Welcome to the hellish world of Soul Drinker by newcomer, Matthew Yard.


Deep description is what makes up Yard's storytelling, so much so that the book is extremely hard to read. Only 132 pages long, Yard spends most paragraphs describing one single thing in many different ways, such as a young woman's hair, which only needs one sentence to tell such a detail, but instead, took an entire paragraph.


During an ancient civilization, a deity appeared named Destroyer, it found a way to break through the boundaries that separates realms and universes - - - finding our realm, Destroyer leaves his son Luther to build powerful followings through cults run by Pagans.


The novel's villain, Luther, isn't present enough to feel like a real threat for the reader. And the three main characters, other than their physical descriptions, are lifeless because of the extreme lack of character development.


Our main character, Devin, is a college student who constantly has nightmares of his best friend's murder. He also lives at house in the woods which he has no idea how he attained it and this is never explained. After Devin and a classmate named Vic have an encounter with a supernatural cloud, they end up at this house, where readers find out that Devin isn't the only one who has been having nightmares.


Vic is a beautiful, young woman, who Devin seems to be enamoured with, but she is still busy getting over her first love. A few chapters in, readers get flashbacks of Vic's father and mother before she was born. Vic's father was also haunted by this supernatural cloud, which seems to have had a tighter grip on him than Vic - - - her father's flashbacks are the most interesting part of this story.

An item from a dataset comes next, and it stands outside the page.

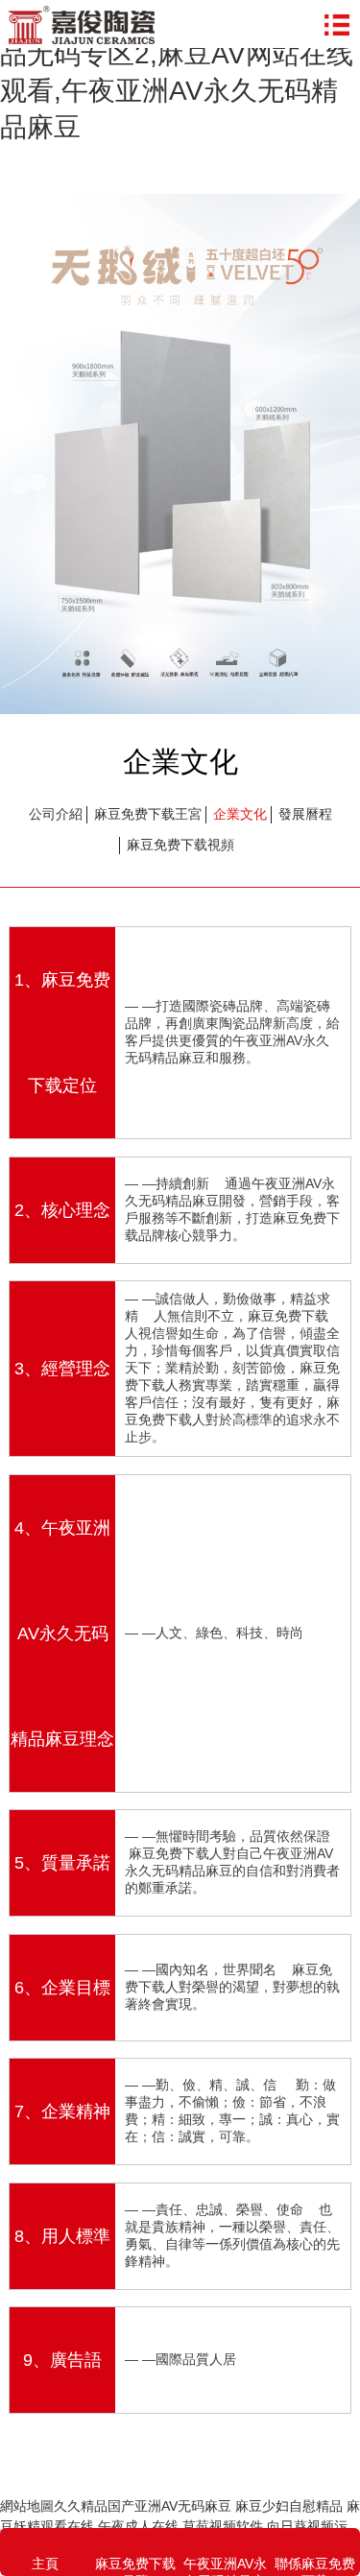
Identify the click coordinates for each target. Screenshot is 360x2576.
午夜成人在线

Vic's father, Jacob, is fast asleep next to his wife when a giant face wakes him up, telling him that there is work to do. Jacob follows the face out into the hallway, when it begins to sway, as if through the eyes of a drunk. Jacob fights the urge to continue to the stairs, wanting to turn back and protect his sleeping wife.


A little while later, we find out that Jacob is psychic: he can see the dead and/or the past. But for anymore development on that interesting piece of information, readers get one glimpse of what Jacob sees - - - and that's it. Jacob's wife, Nina, is an even flatter character, which we only get to see in bed either asleep or waking up. Even Jacob's mental and spiritual fight with the 'face' is disappointingly short with no real tension, no climax, or feelings of betrayal when something finally happens in the end of that scene.


Love, the supernatural, and Pagan cults are what make up the plot of this book. The story jumps between Devin, Vic and Jacob, but the story gets caught up in moments that shouldn't be more than a paragraph, which caused me to become bored with the story. And Yard's writing made this book read like a fan fiction: a lot of inconsistencies throughout, tons of misspellings, and a major overuse of the same words, sometimes even in the same sentence.


Unfortunately, this book was almost unreadable, and the heavy descriptions were extremely off-putting, as was the end of the story- - - the book ended suddenly, and with no sequel in sight. I can't recommend this book to anyone.